Number of blood cultures for BSI diagnosis
Abstract:
Objective: Our study aimed to evaluate the optimal and financially efficient numbers of blood cultures (BC) required in our chronic kidney disease (CKD) patients with suspected bloodstream infections (BSI).
Design: This is a prospective, cross-sectional study.
Place and duration of study: Department of Nephrology, The Kidney Center Post-Graduate-Training-Institute, Karachi from July 2020 to December 2020.
Methods: Single, two, or three BC were taken from CKD patients with suspected BSI within the first 24 hours and were incubated in the BACTEC 1050 CMBCS for five days. A positive culture was reported as per standard protocol.

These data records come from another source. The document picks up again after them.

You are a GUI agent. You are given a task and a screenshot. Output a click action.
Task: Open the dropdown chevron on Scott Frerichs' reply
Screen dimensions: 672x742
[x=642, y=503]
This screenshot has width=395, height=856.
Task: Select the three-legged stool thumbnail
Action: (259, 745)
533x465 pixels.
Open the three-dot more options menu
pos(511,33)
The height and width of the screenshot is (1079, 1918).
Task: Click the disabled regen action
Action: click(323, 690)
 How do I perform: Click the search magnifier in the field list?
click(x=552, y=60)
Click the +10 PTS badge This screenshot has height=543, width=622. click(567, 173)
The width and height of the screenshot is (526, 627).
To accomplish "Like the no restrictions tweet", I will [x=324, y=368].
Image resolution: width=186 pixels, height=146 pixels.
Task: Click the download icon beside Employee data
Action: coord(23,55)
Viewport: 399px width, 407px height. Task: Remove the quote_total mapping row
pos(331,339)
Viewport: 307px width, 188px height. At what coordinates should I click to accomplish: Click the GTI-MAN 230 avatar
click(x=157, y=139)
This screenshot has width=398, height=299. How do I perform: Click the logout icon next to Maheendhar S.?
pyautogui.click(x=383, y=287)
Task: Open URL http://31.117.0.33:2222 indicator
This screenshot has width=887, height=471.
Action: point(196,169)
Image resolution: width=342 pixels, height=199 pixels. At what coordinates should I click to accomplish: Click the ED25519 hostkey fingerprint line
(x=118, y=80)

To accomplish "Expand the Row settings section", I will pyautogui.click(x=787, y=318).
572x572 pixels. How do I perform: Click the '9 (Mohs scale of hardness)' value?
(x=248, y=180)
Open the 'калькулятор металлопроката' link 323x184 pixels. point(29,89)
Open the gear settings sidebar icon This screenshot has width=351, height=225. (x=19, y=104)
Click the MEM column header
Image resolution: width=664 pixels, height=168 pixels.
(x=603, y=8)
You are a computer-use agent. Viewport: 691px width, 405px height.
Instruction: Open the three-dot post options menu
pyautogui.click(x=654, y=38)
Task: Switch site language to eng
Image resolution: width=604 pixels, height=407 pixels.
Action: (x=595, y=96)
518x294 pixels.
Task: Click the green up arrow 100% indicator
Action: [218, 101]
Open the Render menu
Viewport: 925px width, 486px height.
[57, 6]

Results: Four hundred and eighty-three BC sets were collected from 272 patients. A single set of BC was obtained from 111 (40.8%), two sets from 111 (40.8%), and three from 50 (18.4%) patients. BC from 93 patients showed growth of organisms in at least one set. Fifty-six (60.2%) episodes of BSI were detected with the first set, 34 (36.5%) with the second set, and 03 (3.2%) with the third set of BC. The detection rate of BSI was 60.2% with the first set, 97.7% with the first two sets, and 100% with the first three sets of BC. The most common source of infection was central line-associated bloodstream infection (CLABSI) (33.3%), followed by urinary tract (29%), lower respiratory tract infection (LRTI) (16%), and arteriovenous fistula (AVF) (7.5%). 93.5% episodes of BSI, were monomicrobial. The most common monomicrobial organism was methicillin-resistant Staphylococcus aureus (MRSA) (22.6%).
Conclusion: Two properly collected BC sets might be sufficient for an adequate diagnosis of BSI, in CKD patients especially in resource-limited settings.
Reference:
Anser F, Dhrolia M, Qureshi S, Nasir K, Qureshi R, Ahmad A. Comparison Between the Yield of Different Number of Blood Cultures in Chronic Kidney Disease Patients With Suspected Septicemia. Cureus. 2021 Dec 13;13(12):e20381. doi: 10.7759/cureus.20381. PMID: 35036213; PMCID: PMC8753586.